Dubai 2014 © ph. Armando Rotoletti
Dubai 2014 © ph. Armando Rotoletti

Le emiratine la portano sopra tacchi altissimi e sembrano fluttuare senza toccare terra, diresti che sono tutte alte e snelle, aiutate anche da una consistente massa di capelli che accrocchiano alti sul capo dove appoggiano un lungo foulard nero, prima di farlo volteggiare superbamente attorno al collo. Lo sguardo è fiero, gli occhi neri, grandi, con ciglia lunghissime, truccati di kajal e ombretto blu, la bocca discretamente segnata, un colorito naturale da farci invidia, unghie lunghe e appena laccate. Se ne vedono molte vestite come noi, spesso lo fanno, oppure si coprono anche il viso con una specie di fazzoletto nero, il niqab, che legano stretto dietro la nuca. La stessa ragazza può scegliere di adottare diverse versioni di abbigliamento (abaja, niqab, abito occidentale), a seconda del momento.
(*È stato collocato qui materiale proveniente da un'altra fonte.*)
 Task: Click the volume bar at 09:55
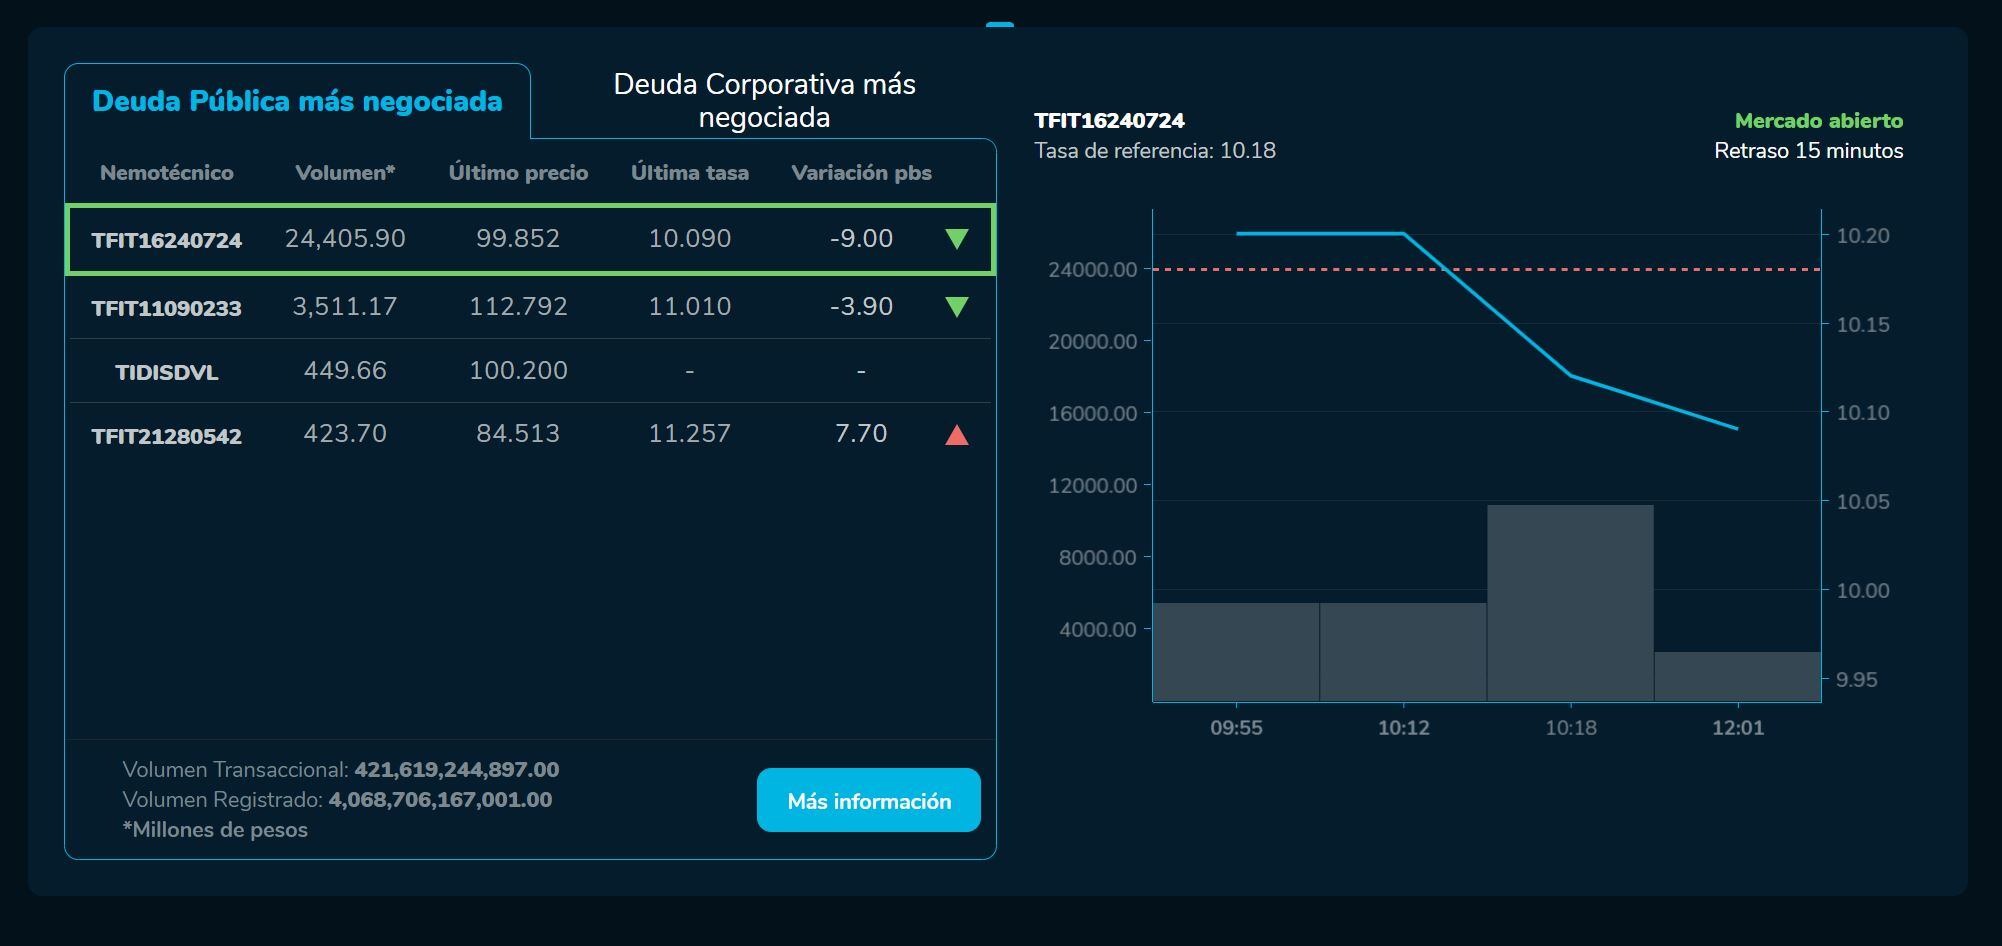(1236, 651)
La copertura totale va molto di moda, ha a che fare con un gioco sottile e malizioso che loro praticano con una maestria al cui confronto noi siamo bambocci pasticcioni. Del resto i negozi di lingerie sono pieni di indumenti estremi, che noi vediamo solo nei sexy shop in una versione volgarotta. Sotto l’abaja come sono? Questi sono fatti loro, nel senso che possono essere nude, griffate o in pigiama. E questa, signore, mi sembra una impagabile libertà.